Mein bester Freund, Graham Kennedy, wohnte ebenfalls dort. Er stammte aus Glasgow und hatte, als er zehn Jahre alt war, in den Straßen von Cran Hill mit meinem späteren Bandkollegen Malcolm Young Fußball gespielt. Graham sagte mir, sein Vater Neil hatte schon einmal einen Selbstmörder vom Hilton springen sehen, als er abends von der Arbeit kam. Er beschrieb, wie der Mann kerzengerade, „wie eine verdammte Rakete“, mit an den Körper angelegten Armen und den Füßen voran vom Dach herunterschoss und sich in eines der von der Wohnungsbaugesellschaft frisch angelegten Blumenbeete bohrte. Eine der Klatschbasen aus der Gegend sprach daraufhin von „unserem neuen Gartenzwerg“. Bei einer Party zeigte mir jemand ein Polaroid-Foto von dem Typ und bat mich, es mit meiner Unterschrift sozusagen zu beglaubigen, aber das war dann doch ein bisschen krass, selbst für mich. (Polaroids wurden später noch ein großes Thema auf Tournee, und es hatte schon seine Gründe, dass ein Mitglied der AC/DC-Crew von „Pornoroids“ sprach.)
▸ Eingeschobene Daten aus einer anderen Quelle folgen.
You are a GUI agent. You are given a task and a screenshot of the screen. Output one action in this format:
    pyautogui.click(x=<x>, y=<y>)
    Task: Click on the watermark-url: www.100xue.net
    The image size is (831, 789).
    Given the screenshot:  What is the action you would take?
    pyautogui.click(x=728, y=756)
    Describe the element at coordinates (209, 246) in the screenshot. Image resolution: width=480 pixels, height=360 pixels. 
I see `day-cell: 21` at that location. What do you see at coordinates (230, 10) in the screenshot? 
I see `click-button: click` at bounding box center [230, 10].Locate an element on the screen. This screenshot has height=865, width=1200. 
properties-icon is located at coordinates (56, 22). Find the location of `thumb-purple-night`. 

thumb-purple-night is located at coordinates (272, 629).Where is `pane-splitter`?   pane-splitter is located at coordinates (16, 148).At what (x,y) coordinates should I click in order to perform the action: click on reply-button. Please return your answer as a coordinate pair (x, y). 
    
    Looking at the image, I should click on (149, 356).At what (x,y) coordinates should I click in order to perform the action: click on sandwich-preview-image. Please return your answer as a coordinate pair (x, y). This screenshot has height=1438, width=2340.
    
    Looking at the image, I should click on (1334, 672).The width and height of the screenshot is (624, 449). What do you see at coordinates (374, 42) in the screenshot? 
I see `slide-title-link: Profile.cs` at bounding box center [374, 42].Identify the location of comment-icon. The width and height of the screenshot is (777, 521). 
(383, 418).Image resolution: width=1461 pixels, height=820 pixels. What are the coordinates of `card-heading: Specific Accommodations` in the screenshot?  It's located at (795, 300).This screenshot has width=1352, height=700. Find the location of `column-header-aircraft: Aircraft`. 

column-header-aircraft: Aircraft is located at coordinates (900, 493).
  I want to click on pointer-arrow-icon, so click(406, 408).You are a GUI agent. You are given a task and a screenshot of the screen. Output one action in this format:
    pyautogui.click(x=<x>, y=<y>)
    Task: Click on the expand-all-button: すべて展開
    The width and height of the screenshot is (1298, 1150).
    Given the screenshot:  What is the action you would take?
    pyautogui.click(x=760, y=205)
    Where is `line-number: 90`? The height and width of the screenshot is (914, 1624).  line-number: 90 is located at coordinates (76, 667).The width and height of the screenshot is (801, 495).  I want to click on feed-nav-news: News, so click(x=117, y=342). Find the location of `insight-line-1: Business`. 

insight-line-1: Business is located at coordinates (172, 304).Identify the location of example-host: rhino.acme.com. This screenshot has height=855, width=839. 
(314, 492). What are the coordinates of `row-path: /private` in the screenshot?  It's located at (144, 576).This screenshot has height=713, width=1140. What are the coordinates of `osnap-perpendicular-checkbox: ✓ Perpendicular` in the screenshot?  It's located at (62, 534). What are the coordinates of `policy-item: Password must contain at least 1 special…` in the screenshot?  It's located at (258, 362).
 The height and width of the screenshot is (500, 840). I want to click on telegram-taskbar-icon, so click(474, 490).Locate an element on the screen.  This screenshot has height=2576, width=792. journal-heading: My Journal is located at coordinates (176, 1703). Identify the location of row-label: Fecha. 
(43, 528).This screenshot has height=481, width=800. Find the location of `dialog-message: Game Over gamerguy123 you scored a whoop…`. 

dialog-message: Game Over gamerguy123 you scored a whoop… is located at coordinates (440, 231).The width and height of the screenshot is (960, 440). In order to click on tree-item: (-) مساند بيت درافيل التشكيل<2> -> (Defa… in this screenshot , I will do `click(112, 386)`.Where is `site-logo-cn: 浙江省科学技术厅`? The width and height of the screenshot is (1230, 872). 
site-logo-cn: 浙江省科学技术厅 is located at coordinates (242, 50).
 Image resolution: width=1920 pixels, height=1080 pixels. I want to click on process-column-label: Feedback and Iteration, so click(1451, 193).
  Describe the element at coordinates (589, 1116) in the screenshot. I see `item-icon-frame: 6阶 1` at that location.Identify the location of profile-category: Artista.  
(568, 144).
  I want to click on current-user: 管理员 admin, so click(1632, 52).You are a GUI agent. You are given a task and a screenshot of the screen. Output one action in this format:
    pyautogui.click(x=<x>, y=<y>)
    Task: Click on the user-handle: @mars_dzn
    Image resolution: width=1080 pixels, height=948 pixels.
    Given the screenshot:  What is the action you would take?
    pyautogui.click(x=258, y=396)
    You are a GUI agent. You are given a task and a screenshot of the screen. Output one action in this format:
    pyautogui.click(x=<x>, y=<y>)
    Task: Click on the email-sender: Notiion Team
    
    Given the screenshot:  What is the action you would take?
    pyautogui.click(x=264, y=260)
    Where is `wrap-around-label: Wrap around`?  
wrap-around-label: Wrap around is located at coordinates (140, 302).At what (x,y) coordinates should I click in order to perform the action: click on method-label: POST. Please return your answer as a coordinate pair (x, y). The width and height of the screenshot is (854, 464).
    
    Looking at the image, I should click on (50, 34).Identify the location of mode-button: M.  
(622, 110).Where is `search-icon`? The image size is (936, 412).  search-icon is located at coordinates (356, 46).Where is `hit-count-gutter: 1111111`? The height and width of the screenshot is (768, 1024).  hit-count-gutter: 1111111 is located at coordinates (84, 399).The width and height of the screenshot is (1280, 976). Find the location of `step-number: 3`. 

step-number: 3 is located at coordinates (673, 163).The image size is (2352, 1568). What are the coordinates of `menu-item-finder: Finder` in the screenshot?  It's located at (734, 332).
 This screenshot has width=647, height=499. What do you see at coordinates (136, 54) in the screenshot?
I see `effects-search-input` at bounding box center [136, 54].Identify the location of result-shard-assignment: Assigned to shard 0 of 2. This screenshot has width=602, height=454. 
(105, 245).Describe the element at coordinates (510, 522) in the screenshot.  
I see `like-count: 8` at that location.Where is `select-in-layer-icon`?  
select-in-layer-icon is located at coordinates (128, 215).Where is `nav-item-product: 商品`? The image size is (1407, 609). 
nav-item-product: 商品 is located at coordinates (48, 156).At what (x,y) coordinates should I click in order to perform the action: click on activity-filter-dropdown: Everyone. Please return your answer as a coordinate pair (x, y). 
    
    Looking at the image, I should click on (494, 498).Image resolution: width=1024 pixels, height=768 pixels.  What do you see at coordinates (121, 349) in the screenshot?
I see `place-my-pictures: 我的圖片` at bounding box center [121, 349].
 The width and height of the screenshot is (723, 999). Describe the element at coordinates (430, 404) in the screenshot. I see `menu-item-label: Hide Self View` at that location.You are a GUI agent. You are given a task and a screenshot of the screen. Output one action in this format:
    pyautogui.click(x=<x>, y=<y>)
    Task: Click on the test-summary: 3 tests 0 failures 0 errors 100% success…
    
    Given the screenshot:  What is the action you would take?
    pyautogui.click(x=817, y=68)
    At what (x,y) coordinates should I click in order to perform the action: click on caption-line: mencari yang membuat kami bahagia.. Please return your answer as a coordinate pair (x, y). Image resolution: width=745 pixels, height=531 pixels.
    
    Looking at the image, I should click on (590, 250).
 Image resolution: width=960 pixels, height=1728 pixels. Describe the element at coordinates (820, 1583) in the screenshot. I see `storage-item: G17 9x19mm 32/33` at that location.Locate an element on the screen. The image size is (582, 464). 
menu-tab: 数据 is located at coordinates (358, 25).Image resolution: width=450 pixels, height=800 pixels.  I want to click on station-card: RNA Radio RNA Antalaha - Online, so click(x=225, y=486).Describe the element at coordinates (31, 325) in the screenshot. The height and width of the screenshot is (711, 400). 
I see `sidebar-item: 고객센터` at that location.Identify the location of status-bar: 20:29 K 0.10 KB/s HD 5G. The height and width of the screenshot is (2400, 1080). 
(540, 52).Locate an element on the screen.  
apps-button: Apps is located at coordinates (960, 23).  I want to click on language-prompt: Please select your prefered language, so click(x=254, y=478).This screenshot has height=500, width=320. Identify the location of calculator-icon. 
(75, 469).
Ich war 15, als ich mit einigen meiner Kumpels zu einem „Turn“ eingeladen wurde, einer Party, die von ein paar älteren Jungs veranstaltet wurde. Die Bedingung war, dass wir ein paar Dutzend Flaschen Bier Marke Vic Bitter mitbrachten, und außerdem ein paar Mädchen. Aus irgendeinem Grund, der sich mir bis heute nicht erschlossen hat, wurden Mädchen damals „Bürsten“ genannt. Wir gingen gerade den Laubengang im ersten Stock zum „Turn“, als einer der Partygäste durch die Fliegengittertür krachte und von zwei riesigen Typen verdroschen wurde.
Nach einer ziemlich gründlichen Abreibung sagte einer der beiden Angreifer zu seinem Opfer: „Komm schon, Alter, steh auf. Ist doch nichts passiert, hau ab, sieh zu, dass du nach Hause kommst.“ Dann wandte er sich an seinen Kumpel: „Fass mal mit an, ja?“ Und die beiden nahmen ihren Punching-Ball und warfen ihn geradewegs über das Geländer. Als er unten aufschlug, hörte es sich wie eine zerplatzende Wassermelone an. Der eine der beiden Schläger guckte uns an, nahm uns die Flaschen ab und sagte: „Danke, Jungs. Wo sind die Bürsten?“
Glücklicherweise hatten ein paar Büsche und Sträucher den Fall des Prügelknaben gebremst, aber wir dachten damals ernsthaft, dass wir wieder mal eine Leiche im Vorgarten hatten. Die Angreifer gingen wieder in die Wohnung, wir aber nicht; wir fragten uns noch, was wir wegen der neuesten Gartendeko unternehmen sollten. Vielleicht war die Party doch keine so gute Idee.
Dann hörte ich von unten eine Stimme.